CLL is most commonly diagnosed in patients who are older than 60 years of age.
CLL is a neoplasm with overproduction of small, mature-appearing lymphocytes that can be seen in circulation on a blood smear. These cells will stain positive for CD5, CD20, and CD23.
The peripheral blood typically contains large numbers of small round lymphocytes with minimal cytoplasm. Some of these cells often come disrupted in the process of making smears and produce “smudge cells” that are characteristic of CLL.
Patients are often asymptomatic at diagnosis and when symptoms do appear, they are typically nonspecific and include easy fatigability and weight loss.
CLL is associated with cold agglutinin disease, which is an autoimmune disease characterized by the presence of high concentrations of circulating antibodies, IgM, directed against red blood cells. This manifests as a form of autoimmune hemolytic anemia, specifically one in which antibodies only bind red blood cells at low body temperatures, typically 28-31°C. This is particularly common in individuals greater than 50 years old.

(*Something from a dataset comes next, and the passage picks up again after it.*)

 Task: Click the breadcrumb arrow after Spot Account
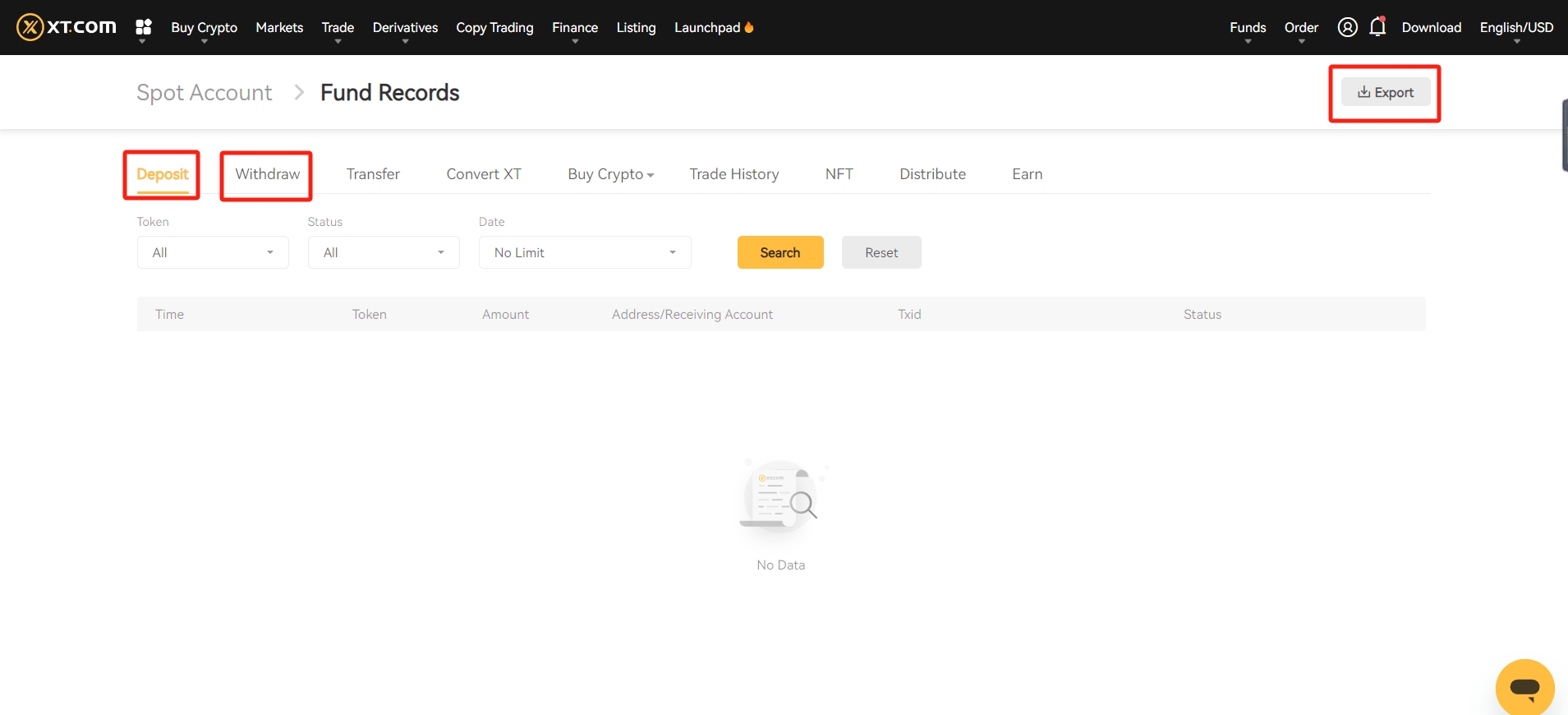(x=299, y=92)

CLL is commonly associated with warm autoimmune hemolytic anemia, which is often caused by the attachment of IgG antibodies to red blood cells.
Richter's transformation is seen when a patient with pre-existing CLL develops a new large-cell lymphoma, thought to be a progression of their underlying disease. It should be suspected when a CLL patient develops new lymphadenopathy, new systemic symptoms, or increasing levels of lactate dehydrogenase on labs. A biopsy should be done on the new lesions and will typically show diffuse large B cell lymphoma.